The book tells the story of how hundreds of extraordinary autoworkers took on
the most powerful corporation in the world over speedup and favoritism and
won an organization that they believed would fight for fairness and equality
in the plants and for a democratic society. They set out to change the world.
The book proves that when ordinary workers extend their friendships to
solidarity and direct action anything can be won. It used to be given by our
Local Union to new hires but this practice was stopped before I started at
Ford in 1972.
The UAW provides us with very different books today. And not just books
either. The new UAW's media arm works jointly with the corporations today in
a strategic attack on the real values of most ordinary autoworkers. They
intend to replace what was once the Union's culture of plant floor Solidarity
with a culture of competitiveness and favoritism. We are constantly subjected
to one-sided, corporate presentations; we receive video tapes, magazines,
weekly and monthly newspapers like "Sharing Our Pride" which all drive
home
the new UAW's allegiance, not to Solidarity, but to Solidarity's enemy, dog
eat dog competition.
Despite this new competitive, corporate culture, the values that led
autoworkers to form the UAW - solidarity, democracy, equality and mutual
support - are alive and well in most ordinary autoworkers. If you want to
look for it you can see it working all over our plant every day on every
shift. We have just witnessed it in a very big way in defense of our
contract and the vote to reject an attack on our jobs and contract and the
Solidarity principle of pattern bargaining. It was a vote to stand together
as a Union should.
But in this fight just passed, a couple of our leaders made a mockery of
Solidarity. They say Solidarity is old fashioned. They say we cannot fight
back. They say we can only give the company what it asks. They say our
relationship with other Ford workers should be a competitive one. They are
wrong.
The values of Solidarity have driven every great social movement in world
history. The American Revolution, the 8 hr. Day Crusade, the Populist
Movement, every Civil and Human Rights movement in our country gained its
inspiration and direction from Solidarity and real Democracy. Solidarity
is
timeless because it is the way most people live their lives.
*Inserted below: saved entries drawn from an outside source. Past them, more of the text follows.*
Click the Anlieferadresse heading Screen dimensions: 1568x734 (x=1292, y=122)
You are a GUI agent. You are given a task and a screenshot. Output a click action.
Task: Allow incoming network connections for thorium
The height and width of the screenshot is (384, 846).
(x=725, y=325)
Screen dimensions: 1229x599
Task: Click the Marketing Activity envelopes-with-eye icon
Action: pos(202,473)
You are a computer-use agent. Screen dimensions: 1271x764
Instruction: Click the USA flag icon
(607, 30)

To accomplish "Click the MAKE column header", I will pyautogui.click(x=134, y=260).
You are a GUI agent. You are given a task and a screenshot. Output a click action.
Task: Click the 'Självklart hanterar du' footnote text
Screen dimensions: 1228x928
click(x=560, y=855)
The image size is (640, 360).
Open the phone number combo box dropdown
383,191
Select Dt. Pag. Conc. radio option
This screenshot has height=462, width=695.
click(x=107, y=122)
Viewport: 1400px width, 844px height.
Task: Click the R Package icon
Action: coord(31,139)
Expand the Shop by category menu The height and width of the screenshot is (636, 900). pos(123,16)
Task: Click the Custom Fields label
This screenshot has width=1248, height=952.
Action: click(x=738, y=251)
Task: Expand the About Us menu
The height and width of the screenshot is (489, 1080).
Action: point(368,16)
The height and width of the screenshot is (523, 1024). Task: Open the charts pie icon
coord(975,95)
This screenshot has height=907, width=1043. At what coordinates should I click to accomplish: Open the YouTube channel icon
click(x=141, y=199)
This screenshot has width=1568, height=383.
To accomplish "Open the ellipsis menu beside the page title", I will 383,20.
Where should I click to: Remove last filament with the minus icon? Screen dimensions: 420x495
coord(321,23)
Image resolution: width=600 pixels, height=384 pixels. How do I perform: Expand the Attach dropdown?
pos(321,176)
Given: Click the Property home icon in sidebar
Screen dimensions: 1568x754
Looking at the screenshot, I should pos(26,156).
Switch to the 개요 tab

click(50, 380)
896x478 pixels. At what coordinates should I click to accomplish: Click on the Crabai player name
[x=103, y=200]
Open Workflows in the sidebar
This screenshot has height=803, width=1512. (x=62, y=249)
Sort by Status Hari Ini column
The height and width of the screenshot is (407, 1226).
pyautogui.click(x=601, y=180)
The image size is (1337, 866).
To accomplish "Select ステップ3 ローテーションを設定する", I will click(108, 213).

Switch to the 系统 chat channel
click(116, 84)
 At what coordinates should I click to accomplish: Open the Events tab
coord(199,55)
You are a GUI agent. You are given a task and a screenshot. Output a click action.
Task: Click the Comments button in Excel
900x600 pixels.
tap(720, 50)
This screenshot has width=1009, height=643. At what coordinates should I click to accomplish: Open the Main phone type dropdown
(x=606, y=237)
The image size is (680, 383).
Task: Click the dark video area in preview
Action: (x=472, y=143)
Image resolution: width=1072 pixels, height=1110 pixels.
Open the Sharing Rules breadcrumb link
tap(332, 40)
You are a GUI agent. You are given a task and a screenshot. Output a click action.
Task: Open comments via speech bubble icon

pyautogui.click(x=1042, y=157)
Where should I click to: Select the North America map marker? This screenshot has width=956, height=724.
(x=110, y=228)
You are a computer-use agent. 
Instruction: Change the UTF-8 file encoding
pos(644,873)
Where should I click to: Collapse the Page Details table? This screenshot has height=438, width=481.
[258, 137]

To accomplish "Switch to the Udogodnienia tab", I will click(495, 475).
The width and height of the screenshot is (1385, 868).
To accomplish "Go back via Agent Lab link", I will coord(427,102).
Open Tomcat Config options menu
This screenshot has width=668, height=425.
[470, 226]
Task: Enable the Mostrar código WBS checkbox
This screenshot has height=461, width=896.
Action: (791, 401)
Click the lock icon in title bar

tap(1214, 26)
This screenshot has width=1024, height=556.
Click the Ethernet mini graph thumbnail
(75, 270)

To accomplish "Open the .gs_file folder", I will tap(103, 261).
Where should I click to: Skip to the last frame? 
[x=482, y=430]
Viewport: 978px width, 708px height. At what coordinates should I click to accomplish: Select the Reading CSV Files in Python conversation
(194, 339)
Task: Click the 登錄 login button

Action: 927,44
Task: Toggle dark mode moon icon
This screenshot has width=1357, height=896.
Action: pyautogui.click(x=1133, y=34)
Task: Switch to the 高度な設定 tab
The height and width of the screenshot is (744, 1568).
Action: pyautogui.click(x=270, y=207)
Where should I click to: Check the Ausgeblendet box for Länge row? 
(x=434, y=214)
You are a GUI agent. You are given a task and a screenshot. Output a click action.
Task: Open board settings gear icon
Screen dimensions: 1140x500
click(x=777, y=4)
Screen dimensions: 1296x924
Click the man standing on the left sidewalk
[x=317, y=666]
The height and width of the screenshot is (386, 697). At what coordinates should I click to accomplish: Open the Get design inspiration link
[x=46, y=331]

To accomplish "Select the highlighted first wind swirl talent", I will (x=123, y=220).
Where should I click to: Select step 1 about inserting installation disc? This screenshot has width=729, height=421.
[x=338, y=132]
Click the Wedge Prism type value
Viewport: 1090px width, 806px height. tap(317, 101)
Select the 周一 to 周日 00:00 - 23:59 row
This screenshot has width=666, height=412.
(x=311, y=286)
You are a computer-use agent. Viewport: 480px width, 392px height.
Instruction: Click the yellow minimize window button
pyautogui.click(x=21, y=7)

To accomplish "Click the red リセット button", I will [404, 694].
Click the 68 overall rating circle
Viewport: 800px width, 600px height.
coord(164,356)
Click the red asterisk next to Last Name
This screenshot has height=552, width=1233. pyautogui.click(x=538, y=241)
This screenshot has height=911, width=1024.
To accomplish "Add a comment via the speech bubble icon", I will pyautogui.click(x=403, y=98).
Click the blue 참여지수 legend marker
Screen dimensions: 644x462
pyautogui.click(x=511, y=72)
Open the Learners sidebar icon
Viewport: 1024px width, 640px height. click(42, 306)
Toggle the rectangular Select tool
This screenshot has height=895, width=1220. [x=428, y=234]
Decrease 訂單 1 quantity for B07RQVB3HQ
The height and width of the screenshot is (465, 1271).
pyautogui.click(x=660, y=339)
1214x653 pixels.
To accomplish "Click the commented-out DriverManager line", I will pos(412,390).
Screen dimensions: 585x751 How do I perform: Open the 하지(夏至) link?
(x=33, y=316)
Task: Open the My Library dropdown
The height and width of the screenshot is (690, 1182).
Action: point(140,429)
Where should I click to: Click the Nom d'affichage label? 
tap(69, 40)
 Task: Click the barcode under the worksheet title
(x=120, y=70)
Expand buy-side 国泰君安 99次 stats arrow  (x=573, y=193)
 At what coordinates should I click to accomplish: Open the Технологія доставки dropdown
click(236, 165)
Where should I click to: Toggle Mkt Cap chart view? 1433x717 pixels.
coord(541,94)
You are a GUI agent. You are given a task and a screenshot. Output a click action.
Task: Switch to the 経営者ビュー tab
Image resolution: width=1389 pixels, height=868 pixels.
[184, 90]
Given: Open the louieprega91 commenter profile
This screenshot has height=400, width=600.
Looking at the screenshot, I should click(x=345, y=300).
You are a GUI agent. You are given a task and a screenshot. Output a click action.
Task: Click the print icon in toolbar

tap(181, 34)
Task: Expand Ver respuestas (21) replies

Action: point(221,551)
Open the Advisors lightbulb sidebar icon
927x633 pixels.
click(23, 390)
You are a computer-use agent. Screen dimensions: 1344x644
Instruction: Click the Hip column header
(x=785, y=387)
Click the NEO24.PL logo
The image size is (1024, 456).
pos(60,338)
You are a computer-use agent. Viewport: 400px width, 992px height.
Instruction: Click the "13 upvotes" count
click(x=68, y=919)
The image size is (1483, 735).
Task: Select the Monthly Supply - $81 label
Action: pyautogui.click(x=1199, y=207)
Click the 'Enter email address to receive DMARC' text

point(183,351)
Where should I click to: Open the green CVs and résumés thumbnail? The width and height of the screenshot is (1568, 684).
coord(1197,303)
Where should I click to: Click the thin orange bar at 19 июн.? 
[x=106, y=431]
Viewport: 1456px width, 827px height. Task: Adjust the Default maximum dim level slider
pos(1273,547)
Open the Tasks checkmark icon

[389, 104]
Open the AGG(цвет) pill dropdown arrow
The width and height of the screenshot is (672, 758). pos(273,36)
Solidarity is
more important than ever.
We now live in the greatest period of social inequity in our country's
history, worse now, the experts say, than even the Robber Baron days. There
are a few people who are rich beyond belief and we have a whole lot of
people who work fulltime for poverty-level wages. We have more poor people
than ever. And then we also have the corporatists' answer to all the poverty
they've created which is the prison economy. They are giving us the lean
society with a permanent underclass.
What was different in the Robber Baron days, was workers formed a real
labor
movement that had people joining up at great personal risk to fight the
Robber Barons.
We are now told we must join them.
What we miss today is a labor movement that has any serious quarrel with the
casino capitalism that is overtaking our country and the world and
threatening democracy everywhere. We have instead, "labor leaders" who
party
with the enemy IN the casino! We have uaw people who are assisting Ford's
greed by arranging for Minnesota's taxpayers to fund lean production to the
tune of $600,000! Isn't this stealing from the poor? And, we have top uaw
porkchoppers bidding $million$ of our dues dollars for a Palm Springs resort!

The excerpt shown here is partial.